En un libro antiguo trufado con láminas de naturaleza, sentada en el balcón, contemplo la imagen un colibrí. El papel amarillo oscurece sus colores, que entre los árboles exóticos de países lejanos seguro que brillan con mayor intensidad. El dibujo tampoco es exacto, lo que no resulta un impedimento para admirar lo insólito de este pajarillo del tamaño de una caja de cerillas capaz de hacerle cosquillas al incógnito corazón de las flores. Su pico, tan fino y largo, parece un incordio para la vida cotidiana. A mí, creo, me resultaría incómodo para tomar una taza de té con pastas.

(sexagésimo quinto)


Por megafonía anuncian el final del viaje. La última parada. No puedo decir que no lo haya oído. Tampoco que no tuviera ganas de que acabara.

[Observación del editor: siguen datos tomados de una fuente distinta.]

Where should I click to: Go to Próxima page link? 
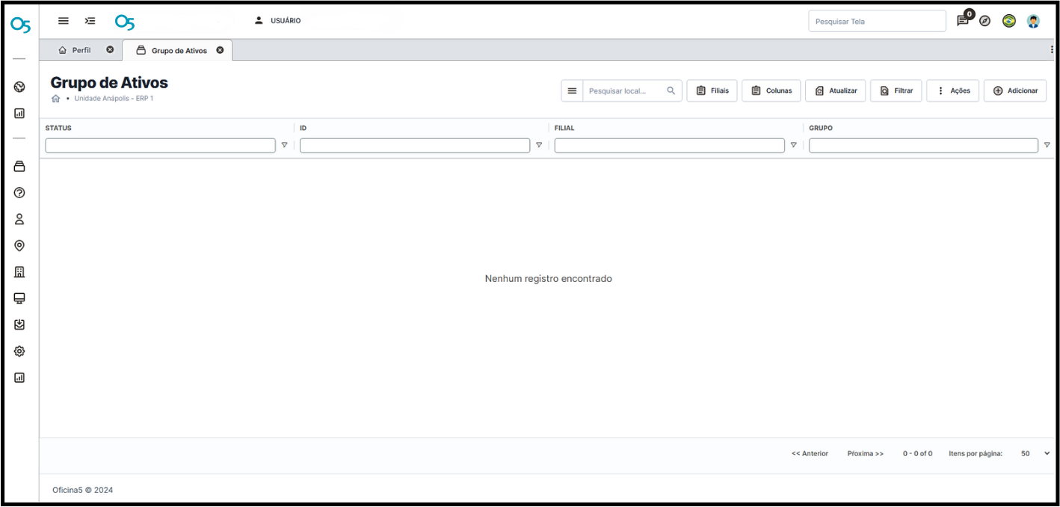865,453
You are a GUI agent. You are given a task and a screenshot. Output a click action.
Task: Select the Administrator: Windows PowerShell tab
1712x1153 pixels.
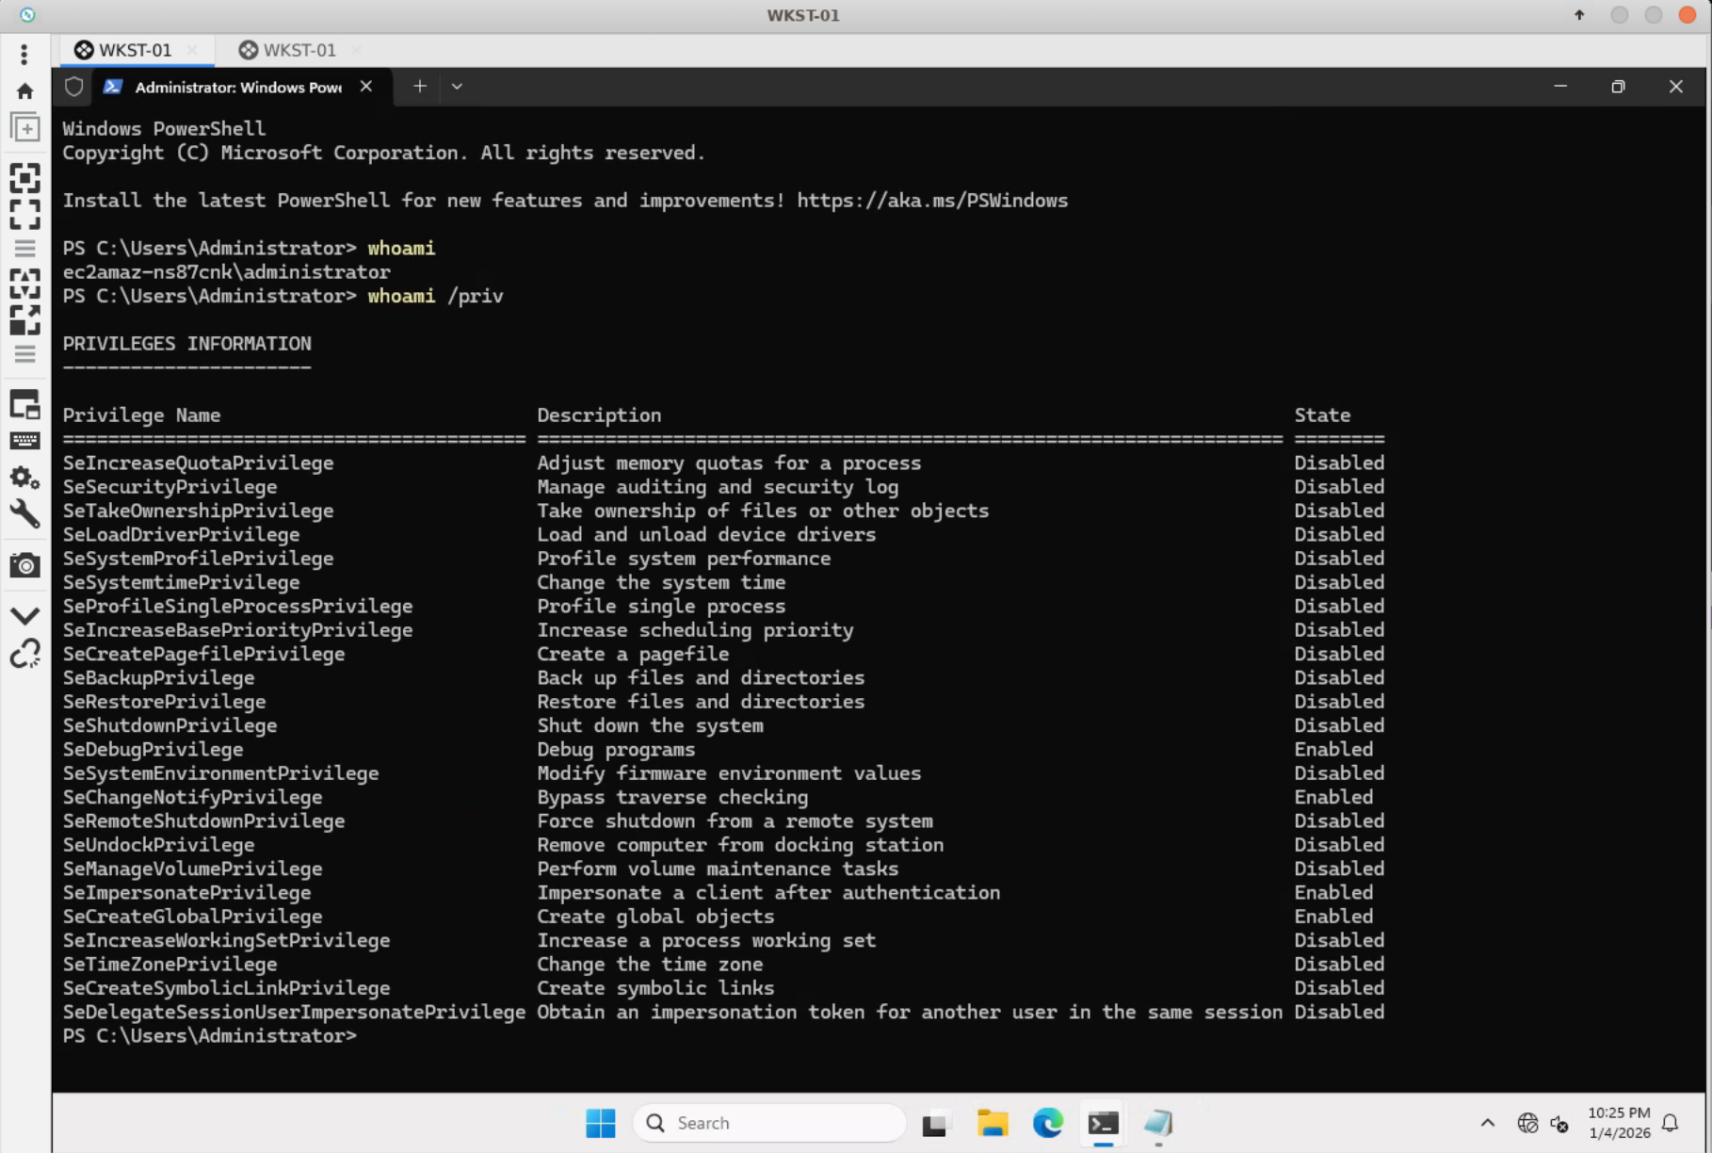(x=235, y=87)
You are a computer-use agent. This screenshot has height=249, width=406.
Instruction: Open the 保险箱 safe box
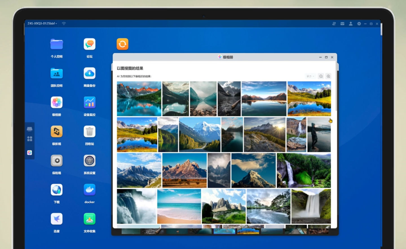pyautogui.click(x=56, y=161)
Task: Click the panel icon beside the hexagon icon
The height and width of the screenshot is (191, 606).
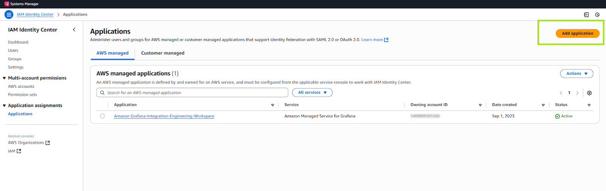Action: pyautogui.click(x=586, y=15)
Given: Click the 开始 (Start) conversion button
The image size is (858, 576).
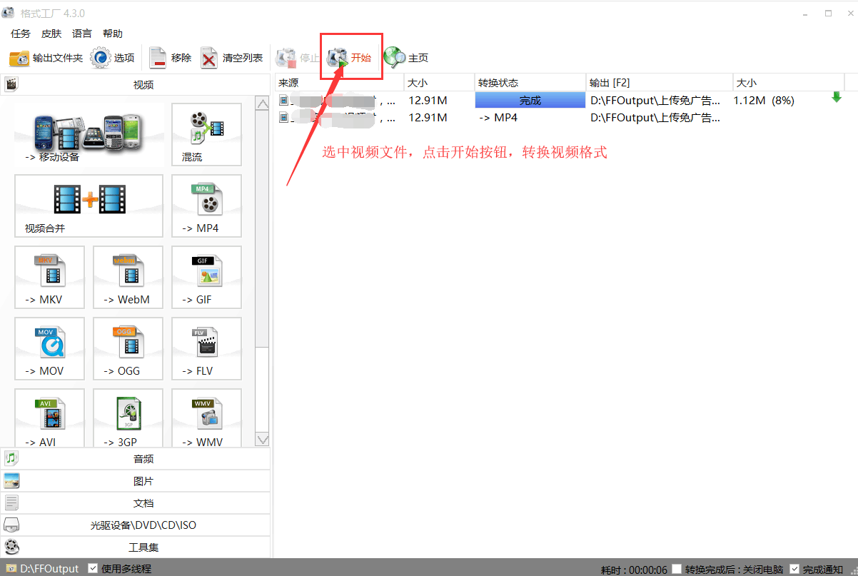Looking at the screenshot, I should tap(350, 58).
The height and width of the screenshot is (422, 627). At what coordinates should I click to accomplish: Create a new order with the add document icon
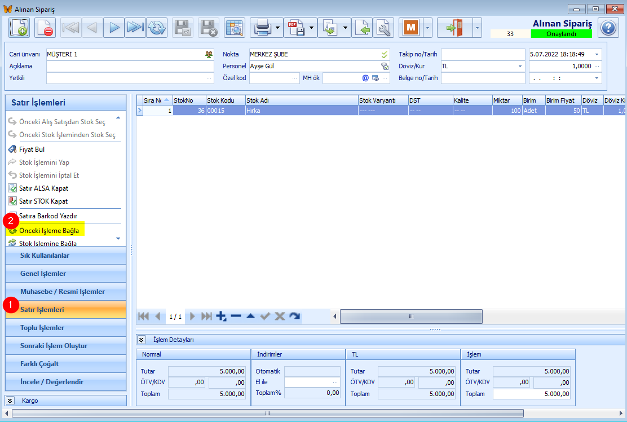click(19, 28)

El trayecto ha sido largo. Ha habido incluso una incidencia. Una leve invasión de humo y mal olor, al parecer el efecto de una chispa en la catenaria se ha colado en el circuito del aire acondicionado. Por fin el tren ha llegado, con algún retraso, a la estación término. Todos los viajeros han abandonado el vagón, en general con rapidez, menos yo, que continúo sentada cuando ya no queda posibilidad de viaje, desafiándola.

(sexagésimo sexto)


En sus estantes, los libros de la sala ciertos días parecen pájaros erguidos sobre las ramas de los árboles. Miro sus colores y creo incluso escuchar el gorjeo de alguno. Las estanterías se convierten, entonces, en un bosque y yo en una peregrina desorientada. O tal vez en una naturalista que refunfuña ante los hábitos de sus contemporáneos. Las posibilidades son diversas. Dejo que vayan sucediéndose. Es lo que me han enseñado los pájaros. Llegan, revuelven, desconfían y se van. Los libros, ahora lo veo más claro, no son así. Llegan, confían y aunque nadie los abra, aquí se quedan.